• **What the task requires**
Throughout the records below, find the lines with the string "under" and give how many there are, nothing else.

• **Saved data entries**

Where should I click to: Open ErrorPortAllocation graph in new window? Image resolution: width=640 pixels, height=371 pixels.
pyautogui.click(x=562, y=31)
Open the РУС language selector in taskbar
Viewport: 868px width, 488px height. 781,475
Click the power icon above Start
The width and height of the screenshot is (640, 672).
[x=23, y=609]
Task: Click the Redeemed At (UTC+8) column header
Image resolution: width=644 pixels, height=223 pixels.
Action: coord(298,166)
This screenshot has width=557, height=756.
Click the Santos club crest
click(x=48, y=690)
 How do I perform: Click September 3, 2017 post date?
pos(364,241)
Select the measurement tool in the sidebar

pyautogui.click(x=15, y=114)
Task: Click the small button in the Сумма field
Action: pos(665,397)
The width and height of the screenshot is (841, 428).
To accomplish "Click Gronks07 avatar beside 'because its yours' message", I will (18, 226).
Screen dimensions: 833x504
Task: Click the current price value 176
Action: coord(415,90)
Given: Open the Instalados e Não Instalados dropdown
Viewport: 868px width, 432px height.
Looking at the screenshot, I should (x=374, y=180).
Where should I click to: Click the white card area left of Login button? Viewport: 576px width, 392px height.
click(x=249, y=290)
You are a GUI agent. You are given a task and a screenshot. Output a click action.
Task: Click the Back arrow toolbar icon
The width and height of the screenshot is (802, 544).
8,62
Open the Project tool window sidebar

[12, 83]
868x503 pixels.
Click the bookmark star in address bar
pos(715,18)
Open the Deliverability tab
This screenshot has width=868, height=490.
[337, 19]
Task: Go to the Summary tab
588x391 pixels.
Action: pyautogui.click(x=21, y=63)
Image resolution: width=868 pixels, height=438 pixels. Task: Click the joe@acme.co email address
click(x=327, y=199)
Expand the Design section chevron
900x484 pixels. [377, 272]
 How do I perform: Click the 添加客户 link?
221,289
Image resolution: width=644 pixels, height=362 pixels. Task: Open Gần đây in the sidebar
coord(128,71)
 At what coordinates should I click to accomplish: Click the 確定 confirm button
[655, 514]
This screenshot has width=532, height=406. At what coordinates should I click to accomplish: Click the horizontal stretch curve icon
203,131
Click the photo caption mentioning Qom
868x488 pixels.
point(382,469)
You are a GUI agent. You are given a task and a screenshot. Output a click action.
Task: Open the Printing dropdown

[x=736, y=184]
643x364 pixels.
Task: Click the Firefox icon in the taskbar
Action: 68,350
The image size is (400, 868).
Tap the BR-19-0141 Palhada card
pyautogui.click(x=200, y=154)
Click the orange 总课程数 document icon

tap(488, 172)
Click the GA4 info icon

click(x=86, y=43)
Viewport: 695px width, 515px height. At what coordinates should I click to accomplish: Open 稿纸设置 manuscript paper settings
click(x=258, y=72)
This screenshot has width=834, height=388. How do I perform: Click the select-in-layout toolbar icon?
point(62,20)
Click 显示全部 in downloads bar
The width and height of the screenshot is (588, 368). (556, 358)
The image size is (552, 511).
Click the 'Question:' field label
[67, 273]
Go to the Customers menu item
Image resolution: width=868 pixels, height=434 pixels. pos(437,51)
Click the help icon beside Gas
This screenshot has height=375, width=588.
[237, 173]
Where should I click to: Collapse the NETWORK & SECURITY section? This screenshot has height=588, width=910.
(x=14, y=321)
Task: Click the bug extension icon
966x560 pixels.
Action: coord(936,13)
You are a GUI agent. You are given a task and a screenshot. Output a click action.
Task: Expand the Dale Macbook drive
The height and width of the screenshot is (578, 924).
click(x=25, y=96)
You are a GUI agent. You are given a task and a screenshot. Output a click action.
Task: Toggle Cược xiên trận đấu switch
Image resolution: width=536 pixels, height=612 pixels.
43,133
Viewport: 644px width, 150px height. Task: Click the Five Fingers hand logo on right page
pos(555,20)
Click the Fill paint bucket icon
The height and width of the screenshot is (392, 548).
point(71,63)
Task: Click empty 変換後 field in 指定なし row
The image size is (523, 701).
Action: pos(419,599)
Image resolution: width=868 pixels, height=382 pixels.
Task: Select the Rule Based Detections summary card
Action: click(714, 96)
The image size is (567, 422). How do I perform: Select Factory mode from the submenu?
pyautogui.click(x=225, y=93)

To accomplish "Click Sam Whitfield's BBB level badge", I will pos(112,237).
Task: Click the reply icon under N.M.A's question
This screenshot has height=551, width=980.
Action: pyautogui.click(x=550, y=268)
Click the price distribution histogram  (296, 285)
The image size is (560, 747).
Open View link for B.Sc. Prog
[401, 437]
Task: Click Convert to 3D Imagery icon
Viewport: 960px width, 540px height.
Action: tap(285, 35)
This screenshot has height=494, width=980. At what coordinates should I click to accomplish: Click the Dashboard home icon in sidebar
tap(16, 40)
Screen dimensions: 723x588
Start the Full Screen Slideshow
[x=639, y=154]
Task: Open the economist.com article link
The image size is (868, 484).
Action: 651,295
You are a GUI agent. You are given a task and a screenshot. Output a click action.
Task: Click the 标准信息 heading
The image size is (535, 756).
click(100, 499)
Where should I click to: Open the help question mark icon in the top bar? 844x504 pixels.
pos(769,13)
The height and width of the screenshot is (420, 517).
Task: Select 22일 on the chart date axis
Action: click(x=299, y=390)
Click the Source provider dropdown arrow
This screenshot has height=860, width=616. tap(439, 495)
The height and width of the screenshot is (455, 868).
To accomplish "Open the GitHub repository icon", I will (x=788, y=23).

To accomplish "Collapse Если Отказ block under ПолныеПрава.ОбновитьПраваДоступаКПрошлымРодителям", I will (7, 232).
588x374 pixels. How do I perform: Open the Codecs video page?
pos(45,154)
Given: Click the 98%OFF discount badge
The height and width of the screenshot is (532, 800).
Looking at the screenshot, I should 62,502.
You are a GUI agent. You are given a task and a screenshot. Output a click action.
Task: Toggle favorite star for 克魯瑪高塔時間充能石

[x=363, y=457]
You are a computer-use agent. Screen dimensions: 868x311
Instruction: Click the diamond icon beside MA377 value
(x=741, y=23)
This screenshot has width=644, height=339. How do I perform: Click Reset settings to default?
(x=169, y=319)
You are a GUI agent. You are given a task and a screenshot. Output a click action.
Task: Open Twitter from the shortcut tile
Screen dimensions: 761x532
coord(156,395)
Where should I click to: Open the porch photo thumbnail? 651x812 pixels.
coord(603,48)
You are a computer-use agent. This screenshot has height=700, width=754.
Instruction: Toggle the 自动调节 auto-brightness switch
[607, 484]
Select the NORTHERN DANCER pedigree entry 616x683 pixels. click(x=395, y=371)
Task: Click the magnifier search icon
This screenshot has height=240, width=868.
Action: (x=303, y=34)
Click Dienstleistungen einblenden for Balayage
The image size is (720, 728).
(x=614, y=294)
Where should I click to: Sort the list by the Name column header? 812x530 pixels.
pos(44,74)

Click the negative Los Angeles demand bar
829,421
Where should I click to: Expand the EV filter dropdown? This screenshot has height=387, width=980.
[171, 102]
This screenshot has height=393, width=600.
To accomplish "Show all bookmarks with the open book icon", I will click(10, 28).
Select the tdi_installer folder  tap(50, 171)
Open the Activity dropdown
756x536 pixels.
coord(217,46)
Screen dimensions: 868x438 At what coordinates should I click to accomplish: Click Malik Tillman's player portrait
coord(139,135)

• **Written answer**
2